Monty continued that theme describing how small producers in Cuba, the Amazon, Mexico and India used traditional, organic, techniques to provide food for their own needs.
He warned that the UK’s fondness for cheap food meant that we paid for it in other ways, with our health, for example, and said that in this country people have forgotten how important and special food is. Families no longer prepare meals from scratch and then eat them together around a table. He spoke about a gardener he had met in Italy where, despite no shared language, they shared a total enjoyment in the quality of the fruit and vegetables he was growing.
“In the UK farmers are regarded as producing ingredients for the food industry,” Monty said. “We have lost our pride in the food that we produce and farmers are not respected as they should be.”
He also spoke about his project to introduce drug addicts to farming, documented in the TV series and book ‘Growing Out of Trouble’. This project is ongoing, with some failures, but mostly success and Monty said he had been astonished at how the addicts did not know how to eat.
“They would take their food and go and eat it by themselves,” he said, turning into a corner behind him to demonstrate. “When they had food they were effectively turning their backs on everyone else when they ate it. They did not know how to sit around a table and share food with others. One told me that she had never sat down to a family meal and when I asked them to lay the table for a meal they had no idea what I was talking about. They had never done that and they did not know anyone who had either.”
He said the project had its most successful times when they all sat down around the table together and shared food. The participants even began to bring in their own food, such as cakes, to share with everyone else. That was something, Monty explained, that was an important part of their rehabilitation, as was getting up at 5am to pick produce to sell with pride at the Ludlow Food Festival.
It was a wide ranging and inspirational talk in which at one point he even dared to tell the assembled organic farmers that organic was not the most important thing, local was prime and that they should beware of remaining in a situation – a ghetto almost – where they talked with each other, but did not invite other parts of society into the discussion.

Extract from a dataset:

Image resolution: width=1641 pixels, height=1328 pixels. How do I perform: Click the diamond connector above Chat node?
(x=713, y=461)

There were a few intakes of breath, but also murmurs of recognition and agreement.
The talk fired up members of the audience who then took part in a question and answer session with Monty and Patrick. Could the UK, or the world, feed itself under these terms, one wanted to know. Others wondered about how the Soil Association could label air freighted foods as organic. Education was discussed, not just of children, but also of adults who had lost their connection with food and the land. Supermarkets bore the brunt of the blame for the loss of a connection with what we eat and how it is grown. But, as Monty pointed out, as the oil prices increase, the cost of food distribution will go up too, so supermarket food prices will rise, making local food more competitive.
After enjoying Patrick’s delicious chocolate brownies and coffee and the meeting formed into small groups, each discussing and issue that had been raised by the talk. Issues raised included that Farmers Markets should be held more often, farms should twin with cities, more co-operation was needed between growers, particularly micro-producers who currently find it difficult to get their excess produce on sale and those new to food production should be offered more help. Allotments and their increasing popularity was another point raised with Patrick Holden and it was suggested that the Soil Association, which already does so much for farmers and gardeners, should find some way of including them. The meeting broke up reluctantly and everyone went home with plenty to talk and think about.

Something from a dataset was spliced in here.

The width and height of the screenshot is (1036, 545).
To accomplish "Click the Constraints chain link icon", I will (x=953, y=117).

It was a fascinating evening and it was a privilege to have been able to listen to Monty and Patrick’s views on how we are to feed ourselves as a nation in the future. But it was frightening too; we cannot continue wasting food and the planet’s resources with the profligacy that we have become accustomed too. We must take more responsibility for feeding ourselves and not rely so heavily on supermarkets. It was certainly food for thought.